Episcopacy once more obtained the ascendancy; but still the Bishops were mere priests, and the spiritual powers attached to their office extremely limited. The accession of James to the English throne, forms the era of a better system; and soon led to the establishment of a hierarchy in the north, from which all Churchmen in that country usually date the beginning of the Scottish Episcopal Church, as a regular ecclesiastical body, constituted according to the example of the purest antiquity. In 1606, the temporal estate of Bishops was restored by Act of Parliament, and four years after, the spiritual power was again renewed by the consecration at London of three Bishops, who had been already promoted to the Sees of Glasgow, Brechin and Galloway. These three Prelates, on their return home, conveyed the episcopal authority, which they had now received in a canonical way, to all their titular brethren north of the Tweed: and then, after fifty years of confusion, and a multiplicity of attempts to improve, or to set aside the system adopted in 1560, there was an Episcopal Church once more established in Scotland, and the regular apostolical succession revived. So little opposition was shewn to this re-establishment of the Church, that at an Assembly which was held in 1616, it was ordained, that "the Acts of Assembly should be collected and put in order to serve for Canons of Discipline, that children should be carefully catechised and confirmed by the Bishop, or in his absence, by such as were employed in the visitation of Churches; and that a Liturgy or Book of Common Prayer should be formed for public use."

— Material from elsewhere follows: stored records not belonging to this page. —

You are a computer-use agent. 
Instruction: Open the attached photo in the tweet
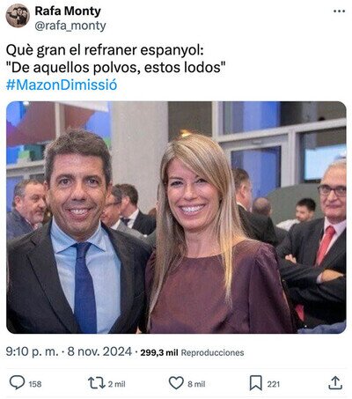pyautogui.click(x=176, y=218)
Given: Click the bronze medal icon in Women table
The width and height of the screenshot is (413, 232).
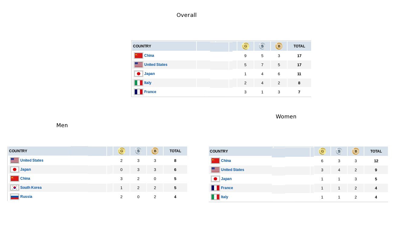Looking at the screenshot, I should (x=356, y=151).
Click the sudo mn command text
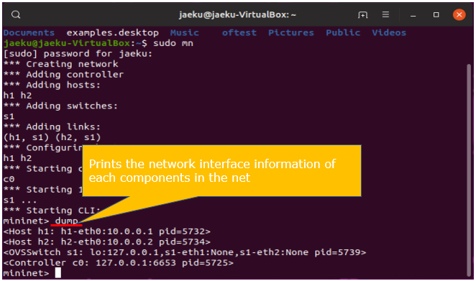Image resolution: width=476 pixels, height=281 pixels. point(173,43)
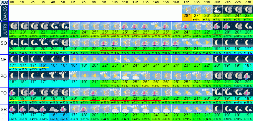Click the orange 28° cell for DANES
The image size is (253, 121).
[x=187, y=16]
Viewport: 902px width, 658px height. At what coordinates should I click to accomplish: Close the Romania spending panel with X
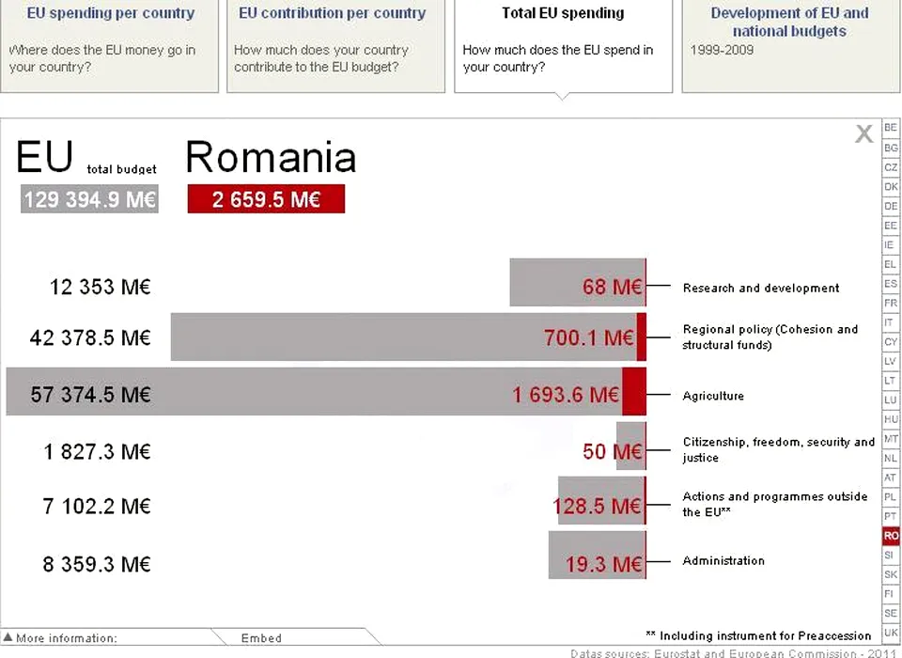coord(863,134)
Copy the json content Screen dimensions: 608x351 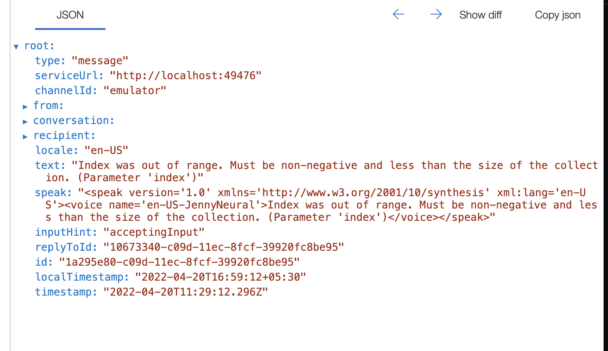[x=557, y=15]
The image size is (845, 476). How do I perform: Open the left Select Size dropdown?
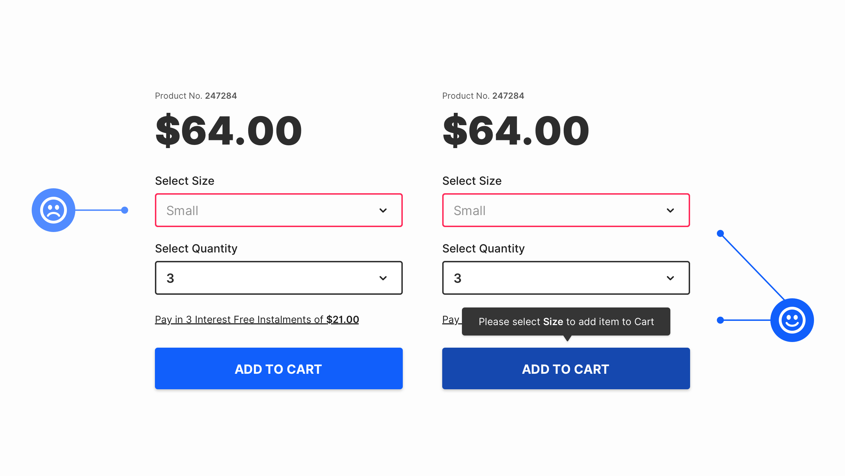click(x=278, y=210)
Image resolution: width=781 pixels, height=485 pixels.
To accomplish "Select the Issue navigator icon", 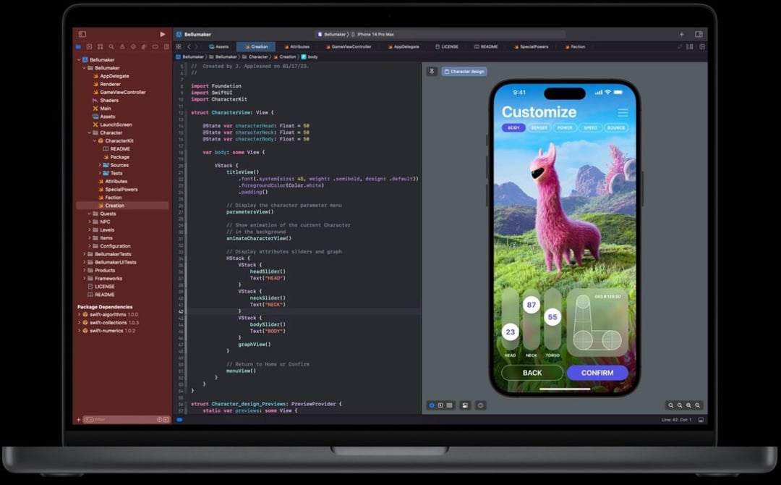I will tap(123, 46).
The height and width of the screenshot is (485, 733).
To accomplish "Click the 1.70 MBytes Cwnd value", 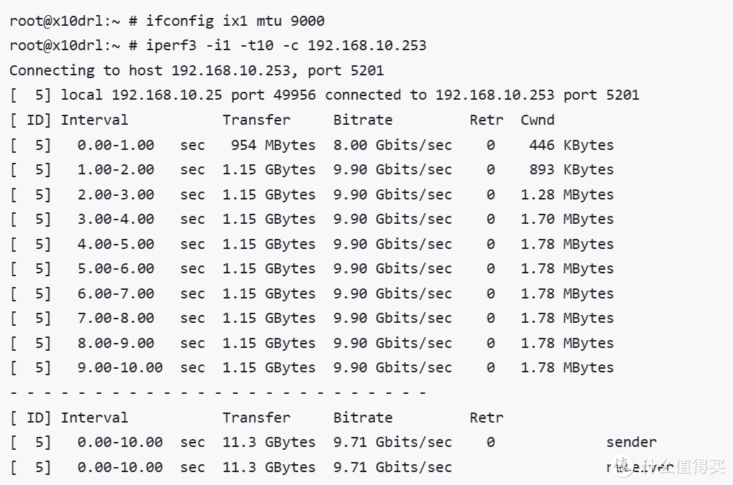I will pos(567,219).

The compilation of a Liturgy was reserved for the zeal and piety of the first Charles; who, finding that the Scottish Bishops, from a feeling of jealousy, would not receive without alterations the Common Prayer of the English Church, gave his commands that they should prepare a book of service for their own use; to be submitted from time to time to the revision of Archbishop Laud, and of the Bishops of London and Norwich. The first Liturgy of Edward the Sixth was made the basis of the new Scottish Liturgy, particularly in the Eucharistical part of the service; and this good work being completed, was, together with a collection of Canons, ratified by his Majesty, and authorized by Royal proclamation.